In addition to ensuring that a set of propositions can be theoretically analysed, it is necessary to ensure that a biological system can be experimentally manipulated and observed. Table 2 lists examples of techniques that can be used to observe the dynamics of interacting populations *in vitro* and *in vivo*. In addition to traditional tissue culture techniques [43], more recently developed 3D techniques can be used to investigate aspects of heterotypic tissue structure *in vitro* [45]. Recently, microfabrication techniques from engineering have been applied to develop silicon microecologies that allow cells to explore designed spatial habitat structures and chemical gradients [46,47], and nanofabrication techniques have been applied to develop nanopipettes that can probe and manipulate the molecular state of individual cells and individual organelles in a non-destructive fashion [48]. Owing to the relative difficulty and expense associated with *in vivo* experiments in preclinical and clinical settings, models are often validated in mechanistic detail *in vitro*, with a subset of predictions validated *in vivo* using time-course imaging, fluid biopsy and histology.

## 5. Discussion

In the previous manuscript [1], we presented a method for associating fitting equations with time-course measurements of dynamic populations. We followed up in this manuscript by demonstrating how interpretations could be associated with fitting equations. Taken together, these two manuscripts show how connections can be established between models and equations and between equations and data. These steps together, not just the establishment of connections between equations and data alone, constitute an idealized form of physical modelling.

A single set of differential equations can be derived from a variety of sets of starting assumptions. We outlined some considerations that can be used to choose interpretations, mathematical and computational techniques, and experimental systems to include in an investigation. In this section, we describe opportunities for advancing the application of game theory in biology. In §5.1, we propose that *in vivo* imaging methods need to be engineered to resolve cell-type differences. In §5.2, we argue for expanding our concept of biological systems beyond the concept of ‘systems of cells’. We conclude in §5.3 by describing the possibility that a deeper understanding of dissipative structures might eventually allow us to identify and to understand the essential features of biological population systems.

### 5.1. Engineering clinical and *in vivo* monitoring

We mentioned that one reason for combining *in vitro* and *in vivo* studies is the relative difficulty and expense of performing preclinical and clinical trials. Table 2 illustrates another reason that necessitates *in vitro* experiments. A variety of *in vitro* techniques can be used to perform repeated time-course measurements of the dynamics of individual subpopulations and to image multicellular spatial arrangements with single-cell, or even subcellular, resolution. However, *in vivo* methods tend to lack at least one of these features. Window chamber experiments provide an exception. Unfortunately, this technique cannot be applied in clinical trials for ethical reasons. Ethical concerns also limit the clinical use of fluorescent reporters that allow different cell types to be distinguished using whole-animal fluorescence imaging and window chamber methods.

A capability important for validating game theoretical models is the ability to distinguish between cellular subpopulations in repeated, non-destructive time-course measurements *in vivo*. Possibilities for addressing this need without the use of genetic constructs include multiplexing contrast agents based on uptake, exclusion, surface binding and periplasmic binding. For example, if two contrast agents could be attached to two different antibodies, MRI could then be used to measure the spatial distributions of different targeted cell surface receptors. To further distinguish between cell types, one might multiplex different imaging methods. For example, the spatial distribution of surface markers could be supplemented by knowledge of the spatial distribution of haemoglobin and water content in a tissue, which can be obtained using diffuse optical spectroscopic imaging [52,53].

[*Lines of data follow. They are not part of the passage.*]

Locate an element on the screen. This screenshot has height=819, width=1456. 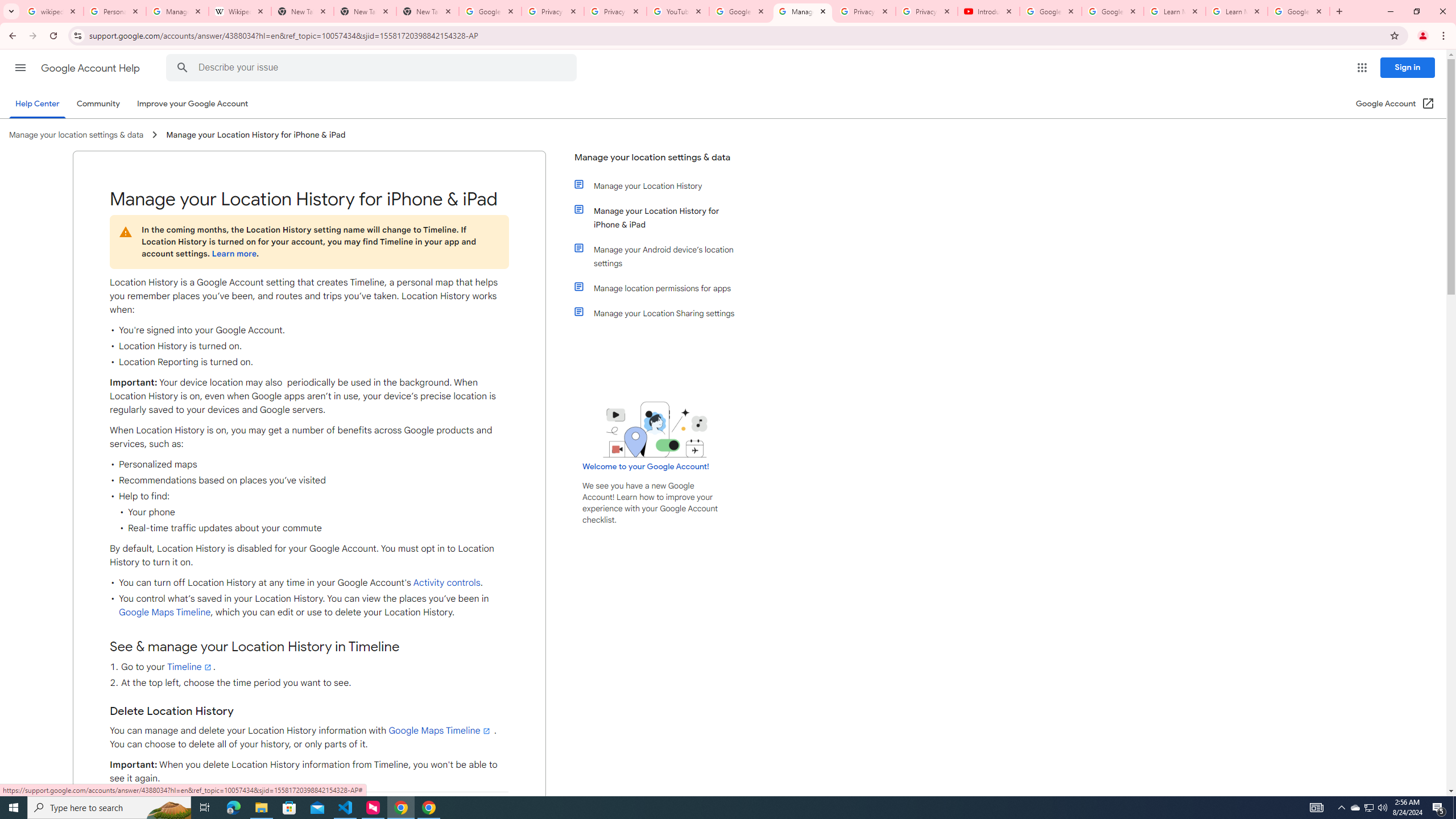
'New Tab' is located at coordinates (365, 11).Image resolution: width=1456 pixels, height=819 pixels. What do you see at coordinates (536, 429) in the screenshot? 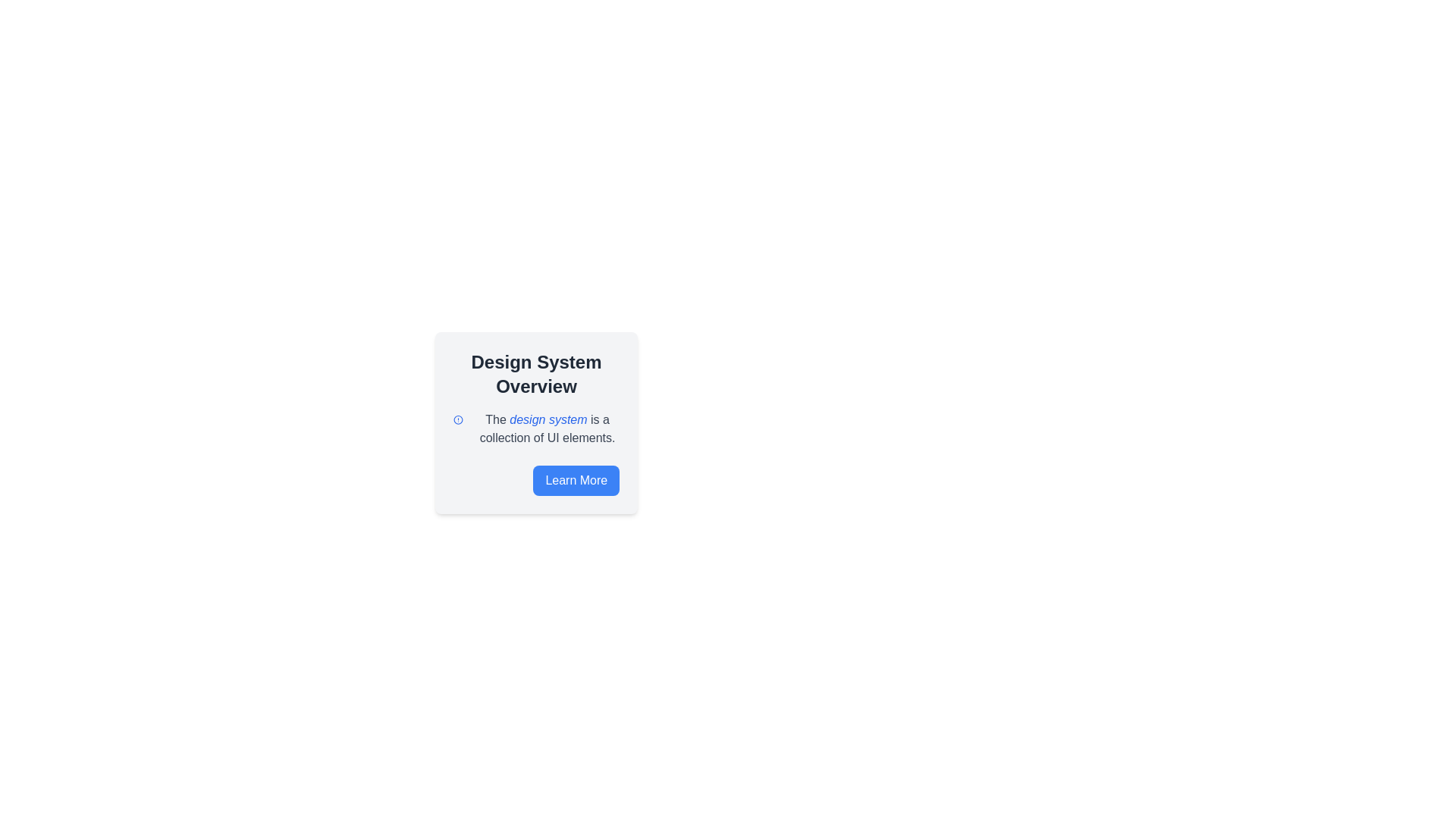
I see `the text element that states 'The design system is a collection of UI elements.' to possibly see tooltip information` at bounding box center [536, 429].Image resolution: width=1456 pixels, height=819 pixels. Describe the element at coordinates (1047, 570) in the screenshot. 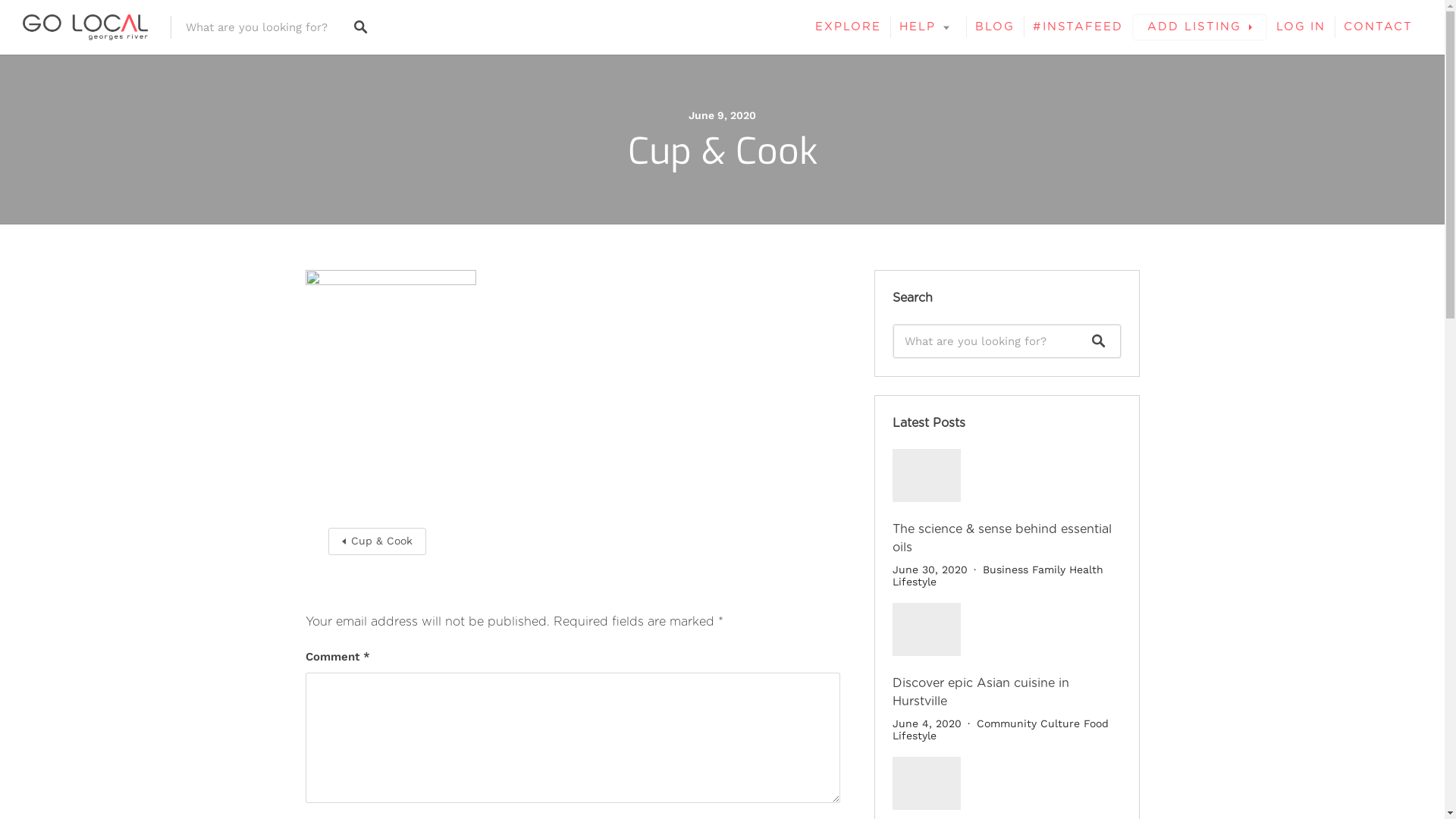

I see `'Family'` at that location.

### 5.2. Beyond a focus on the cell

In §4, we gave examples of refinements to traditional EGT models that might be necessary for modelling the dynamics of cell numbers with accuracy and detail. In this subsection, we argue that, even if every change in cell number could be accurately described, we might still lack a comprehensive understanding of cancer systems because there is more to cancer biology than *cell number* and *the cell*.

In EGT, a model is typically applied to determine how the net replication rate of a particular cell type changes in response to changes in the demographic composition of the overall population. However, net replication rates are only one phenotype of biological interest. For example, it has been recognized that the consequences of epithelial–stromal interactions include alteration not just of proliferation and death rates, but also of cellular arrangement, genomic instability, vascularization and invasiveness [64,65]. Focusing on cell number alone can, in principle, lead to clinical strategies that conflict with strategies obtained from a broader perspective. Suppose that a subpopulation of cells were included as an explicit cell type in an EGT model. This could be because they were relatively ‘aggressive’. It might not suffice merely to decrease the number and population fraction of these cells. If these goals were achieved, but, at the same time, these cells increased their aggregate output of, say, cachexia-associated cytokines, then overall outcome might nonetheless be disease progression. For a more complete understanding of a tissue system's biology, it is important to supplement knowledge of the time variation of population fractions with a model that describes the consequences of these changes for the phenotypes that cells display. When we apply such models, we might discover that we can target phenotypes associated with disease without needing to completely eradicate ‘abnormal’ cell populations.

In applications of EGT to cancer, models are often applied by identifying the ‘agents’ or ‘replicators’ with cells. The analysis techniques in this tutorial are not specific to the time and length scales of cells. The mathematical methods in this tutorial are actually often first introduced in undergraduate chemistry courses as tools for analysing the kinetics of sub-microscopic chemical reactions [66]. Even though the cell is sometimes regarded as the fundamental unit of life (on the Earth), it would probably be valuable to study interactions between tissues, organs, organisms and organism populations. One emerging perspective regards cancer metastasis as a diaspora of cells migrating in search of high-quality habitats [67]. Pienta *et al.* [67] have proposed the use of ‘attracticides’, which are low-quality habitats disguised using cues typically associated with high-quality habitats. These cues could be mechanical and chemical. Thus, the interactions that would be useful to incorporate explicitly in a mathematical model would not be exclusively limited to interactions between cells, but would also include interactions between cells and the spatially heterogeneous chemical and mechanical properties of their environments. Macklin *et al.* [32] recently incorporated the mechanical properties of dying cells into a patient-calibrated model to understand the relationship between tumour size and time and the relationship between calcified tumour size and time in ductal carcinoma *in situ*. They found that necrotic cells provided a mechanical stress relief throughout the bulk of the tumour so that only the proliferation of cells near the leading edge would contribute to increasing the tumour's volume. The linear relationships between tumour size (and calcified tumour size) and time, as well as the ‘error’ between the two tumour sizes in their ABM, might someday assist the planning of surgical margins for lumpectomies. The agents in a game theoretic analysis need not be confined to a single tissue or organism. Orlando *et al.* [68] modelled the combined evolution of tumour cell number and treatment choices that an oncologist could make. In this example, one of the interacting agents (the oncologist) is an organism entirely separate from the patient.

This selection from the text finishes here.